*** Text segment ***

# 6" Grizzly surface grinder



## ELHEAD (Feb 8, 2015)

Can someone tell me anything about this tool. Found one on C list no pics , no numbers or detailed description . Price $50.
thanks Dave


----------



## JimDawson (Feb 8, 2015)

I guess if it a complete machine and did not fall off of a truck or something, then for 50 bucks you could hardly go wrong.  It's worth almost that in scrap value.


----------



## ELHEAD (Feb 8, 2015)

Thanks Jim, I will make a call tomorrow and check it out
Dave


----------



## Holescreek (Feb 9, 2015)

For that kind of money I'd bet on it being a 6" snag grinder.


----------



## ELHEAD (Feb 9, 2015)

Snag grinder? Not familiar with the term, please explain.


----------



## T Bredehoft (Feb 9, 2015)

Snag equals Bench,  A motor on a stand (or not) with a wheel on each end.


----------



## projectnut (Feb 9, 2015)

JimDawson said:


> I guess if it a complete machine and did not fall off of a truck or something, then for 50 bucks you could hardly go wrong.  It's worth almost that in scrap value.



I'd be surprised if it actually was a surface grinder.  I looked for over 2 years to find 6 X 12 surface grinder in decent shape.  I ended up shelling out a lot more than $50.00 when I finally found one that fit the bill.  If it really is a surface grinder and is in reasonable condition it'll be the least expensive one I've ever heard of.


----------



## JimDawson (Feb 9, 2015)

*** End of Text segment ***
*** Given data ***

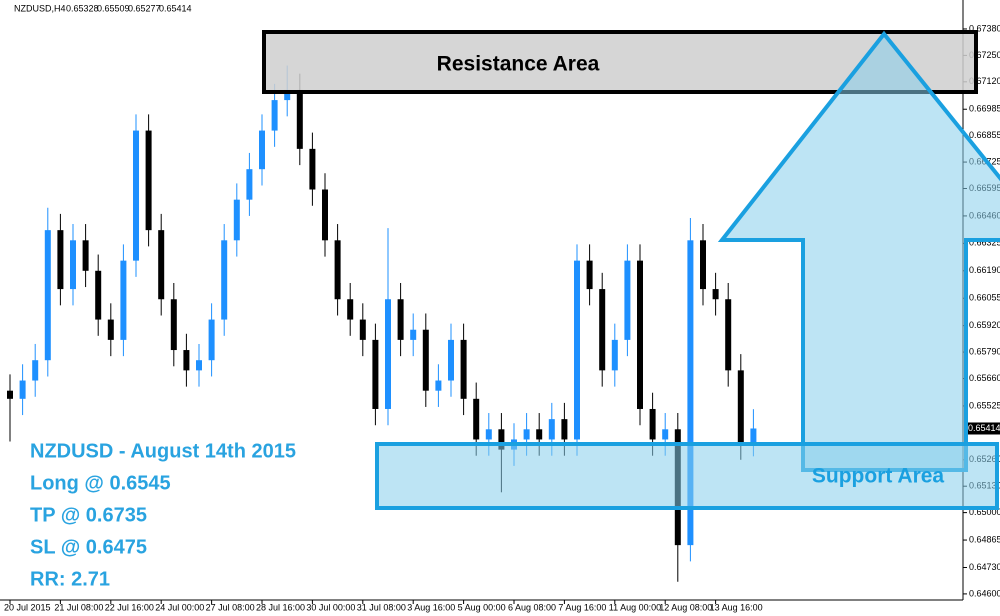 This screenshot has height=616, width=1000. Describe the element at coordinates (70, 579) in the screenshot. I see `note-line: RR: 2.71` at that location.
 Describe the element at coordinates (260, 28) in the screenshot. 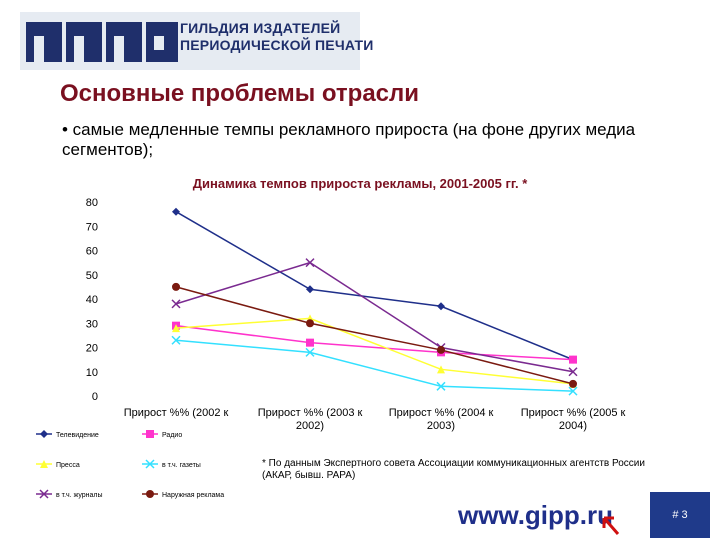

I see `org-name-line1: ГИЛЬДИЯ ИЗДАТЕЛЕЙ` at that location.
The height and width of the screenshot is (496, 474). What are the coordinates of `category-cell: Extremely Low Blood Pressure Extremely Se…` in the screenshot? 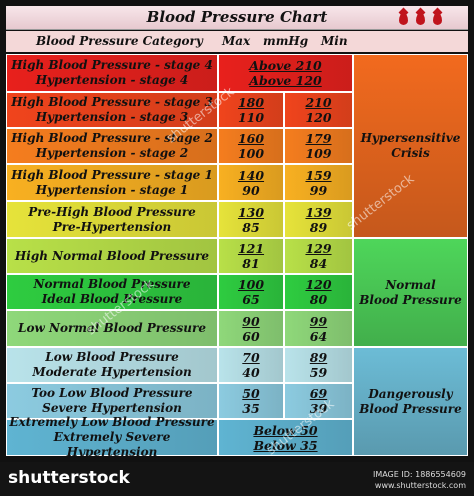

*** End of Given data ***

> [What to work on]:
Please carry the forum thread about the 6" Grizzly surface grinder forward from the point where it stops.

> [Output]:
projectnut said:


> I'd be surprised if it actually was a surface grinder.  I looked for over 2 years to find 6 X 12 surface grinder in decent shape.  I ended up shelling out a lot more than $50.00 when I finally found one that fit the bill.  If it really is a surface grinder and is in reasonable condition it'll be the least expensive one I've ever heard of.




Agreed.  It does sound a bit strange, and like you I suspect it is not actually a surface grinder.   On the other hand I just bought a 6x18 DoALL hydraulic in pretty good condition for $250 two weeks ago, so there are some crazy deals out there.


----------



## ELHEAD (Feb 9, 2015)

Grizzly G2790 Universal Knife Grinder. Will bring planer (wood) knives up to 20". I can use it. Thanks for the replies.
Dave


----------



## chips&more (Feb 9, 2015)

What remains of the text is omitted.